Dans la présente espèce, il y a lieu d’écarter l’exécution provisoire car elle est incompatible avec la présente affaire.
De fait, il n’est pas discuté que l’association des Amis du Petit [Localité 5] n’est manifestement pas en mesure de payer les sommes auxquelles elle vient d’être condamnée.

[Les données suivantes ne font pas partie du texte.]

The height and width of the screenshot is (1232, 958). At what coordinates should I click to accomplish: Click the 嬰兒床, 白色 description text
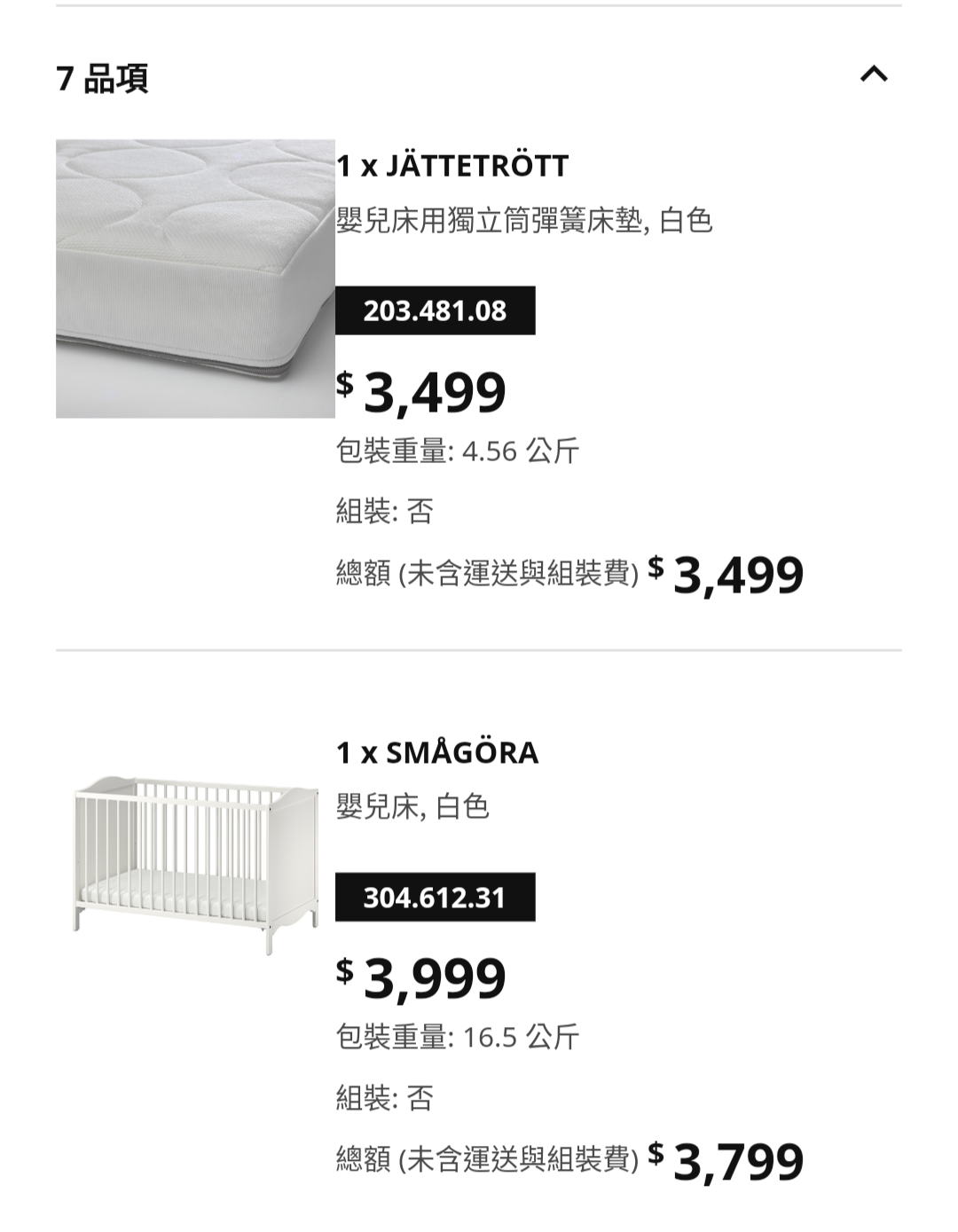click(x=412, y=806)
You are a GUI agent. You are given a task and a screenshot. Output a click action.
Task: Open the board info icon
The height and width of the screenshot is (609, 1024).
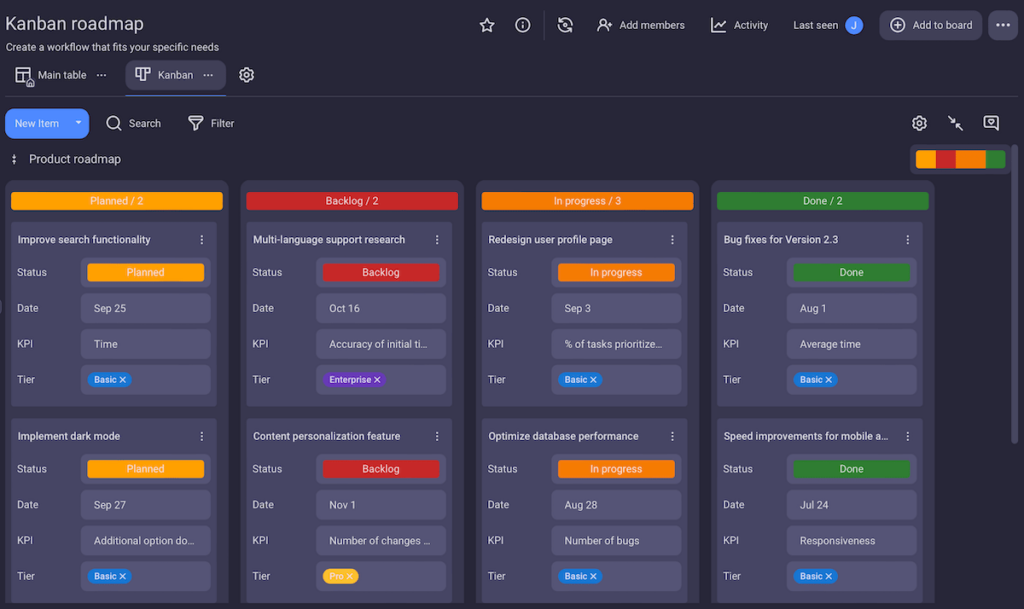pyautogui.click(x=522, y=25)
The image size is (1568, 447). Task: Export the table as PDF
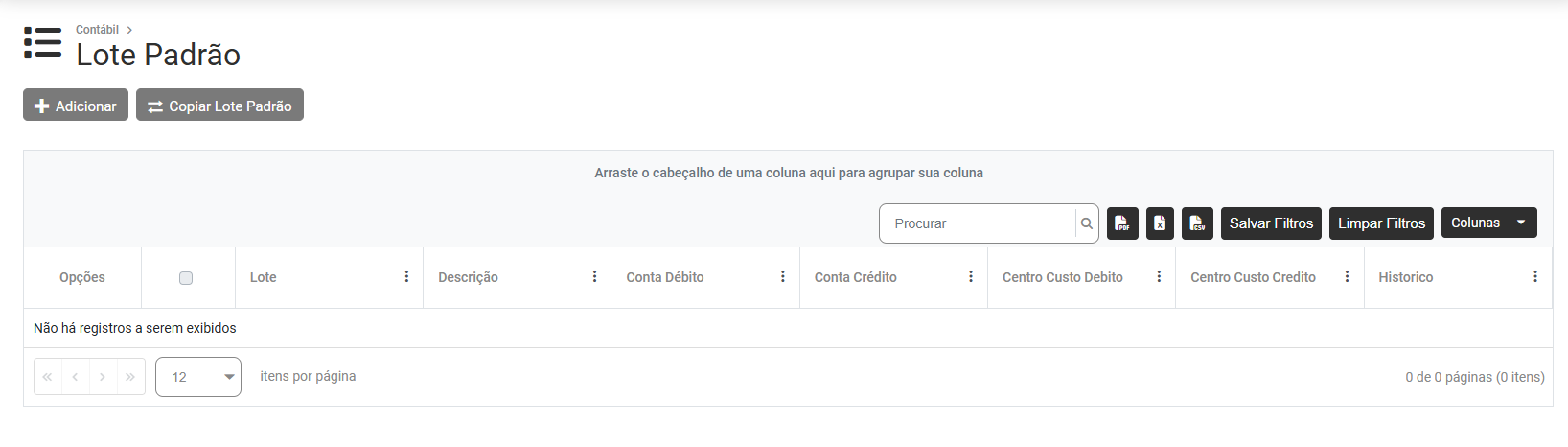point(1122,224)
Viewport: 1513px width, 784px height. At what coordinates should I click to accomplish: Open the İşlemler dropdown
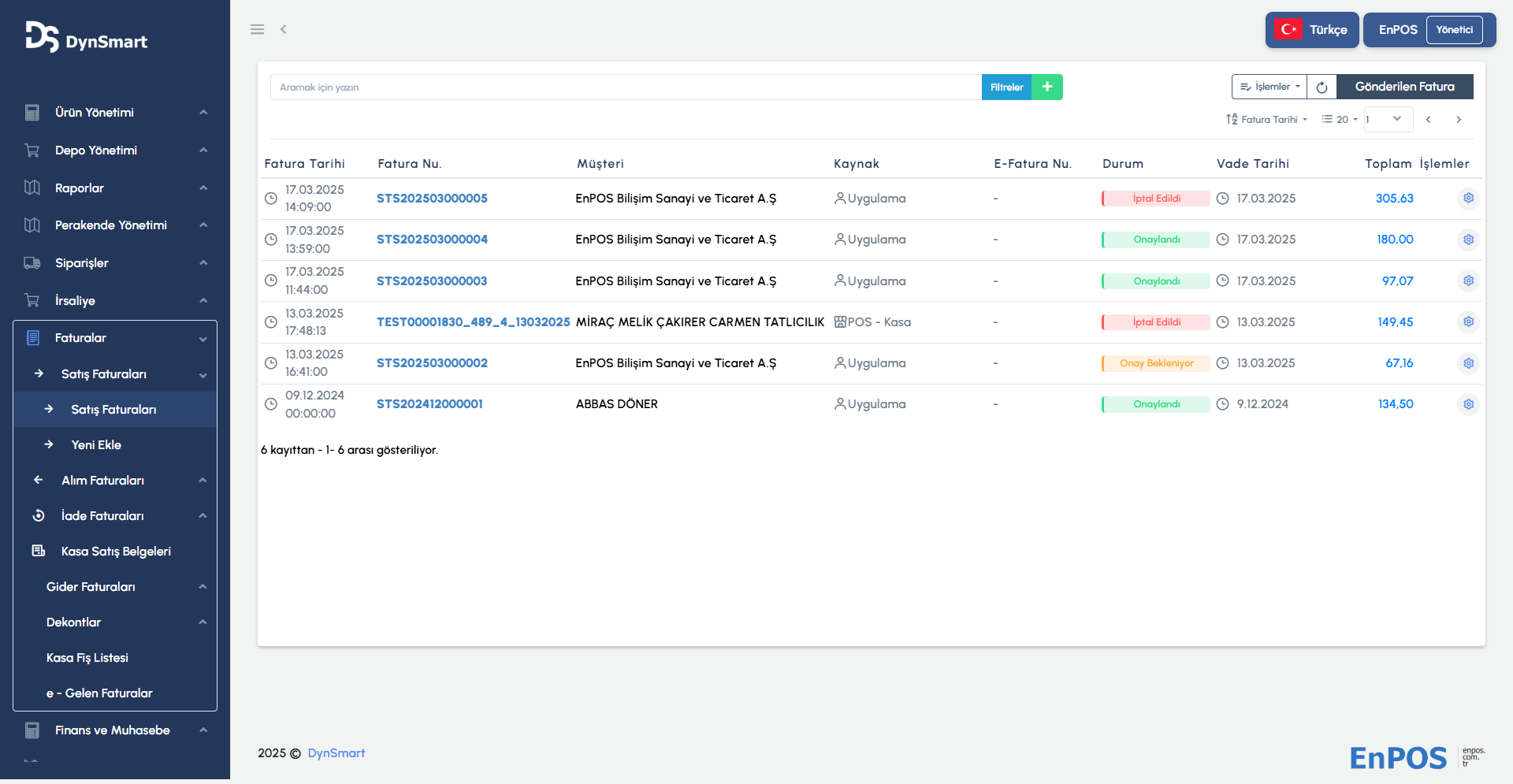1269,87
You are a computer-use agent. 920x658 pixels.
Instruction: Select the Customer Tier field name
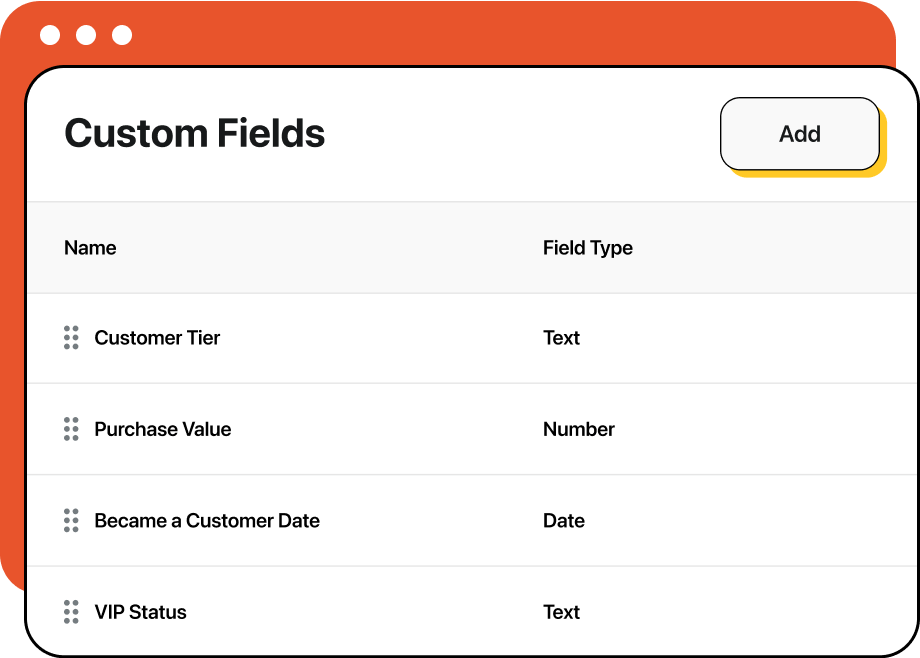coord(157,338)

Dès lors, dans l’hypothèse où l’exécution provisoire ne serait pas écartée, elle serait placée en état de cessation des paiements, avec toutes les conséquences légales afférentes.
PAR CES MOTIFS :
Le tribunal, statuant publiquement, par jugement mis à disposition au greffe, contradictoire et en premier ressort,
REJETTE la demande de l’association des Amis du Petit [Localité 5] tendant à prononcer la requalification des contrats de prêt de Monsieur [J] en dons ;
REJETTE la demande de l’association des Amis du Petit [Localité 5] tendant à prononcer l’inopposabilité des contrats de prêts ;
PRONONCE la nullité des contrats de prêts conclus entre Monsieur [R] [J] et l’association des Amis du Petit [Localité 5] les 1er octobre 2015 et 15 janvier 2018 ;
CONDAMNE l’association des Amis du Petit [Localité 5] à payer à Monsieur [R] [J] la somme de 100 000 euros au titre de la restitution des sommes versées dans le cadre des prêts susvisés, et ce avec intérêts au taux légal à compter du 29 août 2023 ;
CONDAMNE l’association des Amis du Petit [Localité 5] aux dépens ;
AUTORISE la SCP BARRET & MENANTEAU, représentée par Me Antoine BARRET, avocat au barreau d’ANGERS, à recouvrer directement ceux des dépens dont elle aurait fait l’avance sans avoir reçu provision ;
REJETTE les demandes respectives des parties présentées au titre de l’article 700 du code de procédure civile ;
ECARTE l’exécution provisoire de la présente décision ;
REJETTE le surplus des demandes des parties.
Jugement rendu par mise à disposition au Greffe le VINGT CINQ AOUT DEUX MIL VINGT CINQ, par Luis GAMEIRO, Vice-Président, assisté de Valérie PELLEREAU, Greffière, lesquelles ont signé la minute du présent Jugement.